**Problem to work on**
Go through the listing below, count the lines that contain "score", and state the number alone.

^^^^

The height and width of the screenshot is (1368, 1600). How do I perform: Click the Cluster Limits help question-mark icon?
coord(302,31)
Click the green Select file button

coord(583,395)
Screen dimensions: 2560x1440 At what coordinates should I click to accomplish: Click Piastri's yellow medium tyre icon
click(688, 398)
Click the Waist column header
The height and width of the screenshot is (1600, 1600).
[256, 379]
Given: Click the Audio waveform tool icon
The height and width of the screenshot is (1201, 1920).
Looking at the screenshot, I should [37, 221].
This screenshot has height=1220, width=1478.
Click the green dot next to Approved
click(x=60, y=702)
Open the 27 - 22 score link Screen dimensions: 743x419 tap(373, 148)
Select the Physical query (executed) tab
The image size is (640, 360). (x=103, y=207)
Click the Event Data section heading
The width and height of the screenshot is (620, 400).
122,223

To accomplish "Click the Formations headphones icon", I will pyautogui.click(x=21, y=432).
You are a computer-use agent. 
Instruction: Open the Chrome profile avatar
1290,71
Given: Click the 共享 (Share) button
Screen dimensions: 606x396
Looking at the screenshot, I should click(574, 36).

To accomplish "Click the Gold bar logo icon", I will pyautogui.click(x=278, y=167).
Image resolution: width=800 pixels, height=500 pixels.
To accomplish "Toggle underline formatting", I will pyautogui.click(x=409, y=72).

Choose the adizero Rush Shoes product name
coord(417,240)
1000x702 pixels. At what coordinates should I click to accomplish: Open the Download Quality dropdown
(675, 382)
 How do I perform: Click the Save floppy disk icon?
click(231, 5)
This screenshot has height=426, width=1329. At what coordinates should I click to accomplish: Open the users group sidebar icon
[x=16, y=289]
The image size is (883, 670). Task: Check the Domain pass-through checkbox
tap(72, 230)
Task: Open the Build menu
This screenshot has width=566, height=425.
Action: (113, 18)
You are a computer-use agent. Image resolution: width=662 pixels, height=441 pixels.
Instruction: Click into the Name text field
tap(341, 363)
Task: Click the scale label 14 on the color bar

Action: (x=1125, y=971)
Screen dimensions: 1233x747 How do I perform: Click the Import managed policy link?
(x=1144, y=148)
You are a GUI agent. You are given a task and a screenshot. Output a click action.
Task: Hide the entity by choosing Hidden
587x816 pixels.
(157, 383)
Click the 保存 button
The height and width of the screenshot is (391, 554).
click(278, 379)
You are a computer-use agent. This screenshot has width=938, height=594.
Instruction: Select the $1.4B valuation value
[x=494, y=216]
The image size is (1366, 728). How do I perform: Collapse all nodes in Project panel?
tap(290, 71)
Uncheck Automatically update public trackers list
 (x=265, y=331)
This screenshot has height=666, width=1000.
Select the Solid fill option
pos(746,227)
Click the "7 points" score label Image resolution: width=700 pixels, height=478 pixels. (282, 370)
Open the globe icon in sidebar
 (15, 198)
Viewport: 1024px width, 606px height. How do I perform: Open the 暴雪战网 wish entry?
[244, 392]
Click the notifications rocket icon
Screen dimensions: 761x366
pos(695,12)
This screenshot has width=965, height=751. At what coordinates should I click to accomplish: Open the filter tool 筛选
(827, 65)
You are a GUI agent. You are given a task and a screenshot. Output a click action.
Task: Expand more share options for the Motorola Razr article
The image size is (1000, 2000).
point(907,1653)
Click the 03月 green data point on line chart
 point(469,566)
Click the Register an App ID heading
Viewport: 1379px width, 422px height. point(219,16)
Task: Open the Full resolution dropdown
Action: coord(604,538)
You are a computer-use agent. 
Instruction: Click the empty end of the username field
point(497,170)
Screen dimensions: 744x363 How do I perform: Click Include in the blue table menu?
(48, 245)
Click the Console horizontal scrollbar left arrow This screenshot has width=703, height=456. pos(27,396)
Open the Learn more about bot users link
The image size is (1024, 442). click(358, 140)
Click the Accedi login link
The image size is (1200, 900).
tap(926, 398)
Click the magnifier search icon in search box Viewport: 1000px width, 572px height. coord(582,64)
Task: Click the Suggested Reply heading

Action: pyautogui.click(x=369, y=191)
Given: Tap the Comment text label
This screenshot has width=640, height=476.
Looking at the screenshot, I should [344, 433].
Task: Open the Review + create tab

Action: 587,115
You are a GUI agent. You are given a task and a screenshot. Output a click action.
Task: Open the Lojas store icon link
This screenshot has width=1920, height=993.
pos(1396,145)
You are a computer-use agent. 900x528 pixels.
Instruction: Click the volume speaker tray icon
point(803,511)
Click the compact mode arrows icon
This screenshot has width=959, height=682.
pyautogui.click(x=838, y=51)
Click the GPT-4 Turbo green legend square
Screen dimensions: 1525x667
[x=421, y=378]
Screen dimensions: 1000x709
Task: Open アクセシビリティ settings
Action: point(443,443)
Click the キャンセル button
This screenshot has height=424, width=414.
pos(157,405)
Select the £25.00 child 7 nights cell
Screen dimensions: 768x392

^^^^

**Solution to this task**
2